## SUPPLIED DATA
▶

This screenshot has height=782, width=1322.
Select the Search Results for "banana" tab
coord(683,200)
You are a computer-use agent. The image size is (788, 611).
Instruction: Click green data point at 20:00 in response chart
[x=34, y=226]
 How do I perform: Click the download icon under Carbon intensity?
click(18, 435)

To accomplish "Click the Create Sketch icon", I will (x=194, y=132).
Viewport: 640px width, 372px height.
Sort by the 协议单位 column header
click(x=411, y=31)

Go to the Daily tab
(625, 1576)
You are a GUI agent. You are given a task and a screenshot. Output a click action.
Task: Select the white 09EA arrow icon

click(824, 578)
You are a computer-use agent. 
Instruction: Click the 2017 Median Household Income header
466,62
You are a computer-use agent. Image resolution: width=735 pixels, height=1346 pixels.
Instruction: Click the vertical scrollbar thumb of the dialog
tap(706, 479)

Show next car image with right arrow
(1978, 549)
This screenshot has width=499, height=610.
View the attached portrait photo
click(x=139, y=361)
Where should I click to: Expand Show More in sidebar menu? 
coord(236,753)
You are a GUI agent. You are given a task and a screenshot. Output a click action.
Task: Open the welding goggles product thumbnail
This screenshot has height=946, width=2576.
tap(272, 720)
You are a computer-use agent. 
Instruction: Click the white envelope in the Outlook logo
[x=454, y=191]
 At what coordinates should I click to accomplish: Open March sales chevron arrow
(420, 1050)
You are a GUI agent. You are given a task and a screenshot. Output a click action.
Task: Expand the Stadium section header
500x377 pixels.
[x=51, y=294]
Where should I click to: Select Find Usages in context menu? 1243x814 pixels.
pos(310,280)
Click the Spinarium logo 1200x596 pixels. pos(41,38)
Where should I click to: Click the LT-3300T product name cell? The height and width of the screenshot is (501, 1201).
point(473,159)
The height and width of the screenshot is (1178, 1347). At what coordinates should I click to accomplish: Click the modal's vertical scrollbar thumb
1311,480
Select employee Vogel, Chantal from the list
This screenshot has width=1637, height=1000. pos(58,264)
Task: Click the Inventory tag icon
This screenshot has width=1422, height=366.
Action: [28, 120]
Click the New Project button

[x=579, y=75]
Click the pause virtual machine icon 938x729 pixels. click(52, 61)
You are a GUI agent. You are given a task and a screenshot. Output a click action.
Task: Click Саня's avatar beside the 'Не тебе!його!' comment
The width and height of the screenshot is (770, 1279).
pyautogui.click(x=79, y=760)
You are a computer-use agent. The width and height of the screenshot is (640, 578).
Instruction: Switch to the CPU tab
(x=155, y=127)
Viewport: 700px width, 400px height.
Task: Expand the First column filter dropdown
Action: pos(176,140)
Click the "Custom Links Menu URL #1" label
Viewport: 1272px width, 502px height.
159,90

◀

## DIRECTIONS
Reply with a lone number, the count of lines in the data that include the string "computer".

## RESULT OF THIS EXERCISE
5